Saved data entries
- Opening Delimiter -
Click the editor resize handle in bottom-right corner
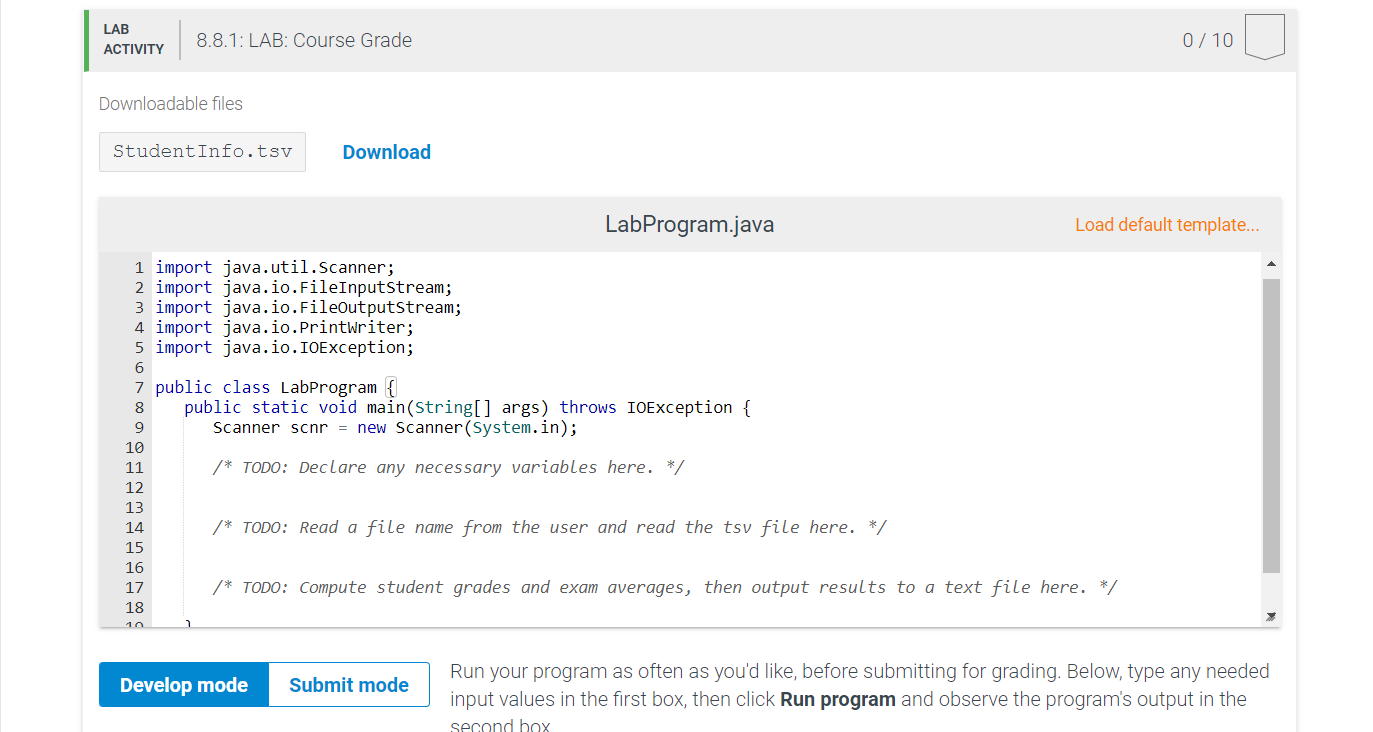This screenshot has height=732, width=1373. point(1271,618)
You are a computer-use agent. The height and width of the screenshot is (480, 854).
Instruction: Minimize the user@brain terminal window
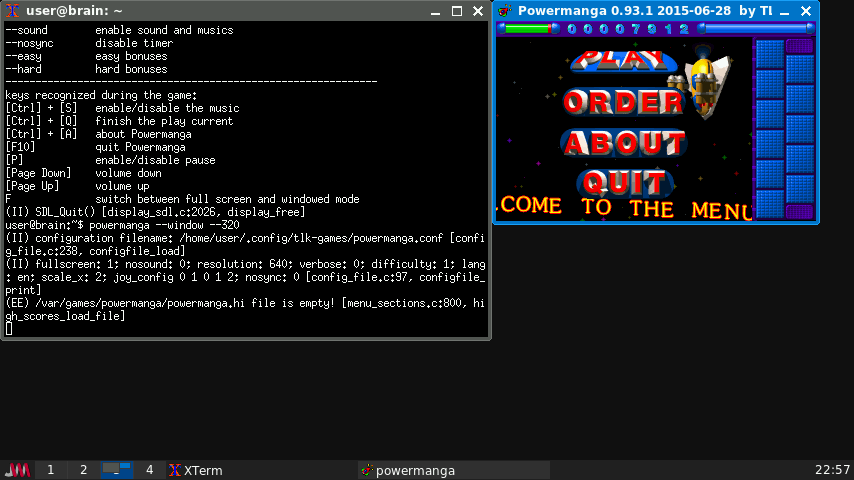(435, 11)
- Closing Delimiter -
_Your objective_: Without the pictures, transcribe the lines from the one containing "Instruction: Minimize the" through the end of the data, exactly and only those.

_Exercise response_:
Instruction: Minimize the user@brain terminal window
(435, 11)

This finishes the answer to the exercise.